We have a UPC HD cable box at home that has a SCART socket with composite video-out. I connected the supplied SCART to RCA adapter to the UPC box and connected this to the SlingBox with the supplied Composite A/V cable. Next step was to connect the supplied remote control IR cable to the SlingBox and position the LED to shine on the UPC box IR receiver. Before powering up the box all that remained was to connect the SlingBox to my Netgear router via the supplied ethernet cable. So, everything we needed to make the physical connections is supplied in the box.

Once the hardware is installed it is a case of logging onto Slingmedia's dowload site to download the most up to date version of their SlingPlayer software - this is the application that allows you to watch your TV remotely - I downloaded it onto a Dell netbook running XP on an Atom processor.

When the software is installed it's time to create a SlingBox account and configure your SlingBox to talk to your cable box and your router. This is handled through a step-by-step wizard and I had no problem finding my cable box and router in the configuration options. The only slightly technical step is setting port forwarding on the appropriate port on the router, but the step-by-step wizard holds your hand for this.

Once completed I was able to receive all my TV channels on the laptop and had access to a virtual remote control that mimicked the real one, even down to volume, on/off and programme guide. I tested the picture quality when streaming within my local network and via the internet and there was a significant difference in picture quality between the two, with internet streaming being significantly poorer. This may in part be due to the fact that my upload bit rate is max 256 kbit/s - a higher upload bit rate may provide a better picture. If the picture was viewed in a small window, as opposed to full screen a sharper smoother picture resulted.

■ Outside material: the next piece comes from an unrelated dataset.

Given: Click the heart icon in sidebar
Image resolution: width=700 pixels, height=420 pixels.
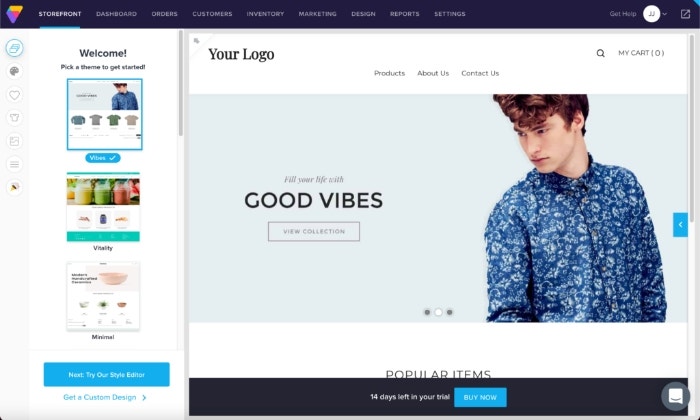Looking at the screenshot, I should coord(14,95).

During setup I had a couple of issues that held me up. Firstly, positioning the remote control LED was problematic and I finished up using both supplied control LEDs instead of a single one in order to get the virtual remote working properly. Secondly, the UPC cable box we use is connected to our tv with a HDMI cable and, for reasons I don't fully understand, you cannot have HDMI and SCART output simultaneously. This necessitated disconnecting the TV from the cable box while I was using the SlingBox - not SlingBox's fault but less than ideal nonetheless.

The SlingBox is currently available from for £105 and does what it says on the box. However, I feel that this is version 1.0 of this type of media extender and that in a few years we will probably have the type of features offered by the Slingbox built into our TVs and or routers. Until then, Coronation Street on the Costas anyone?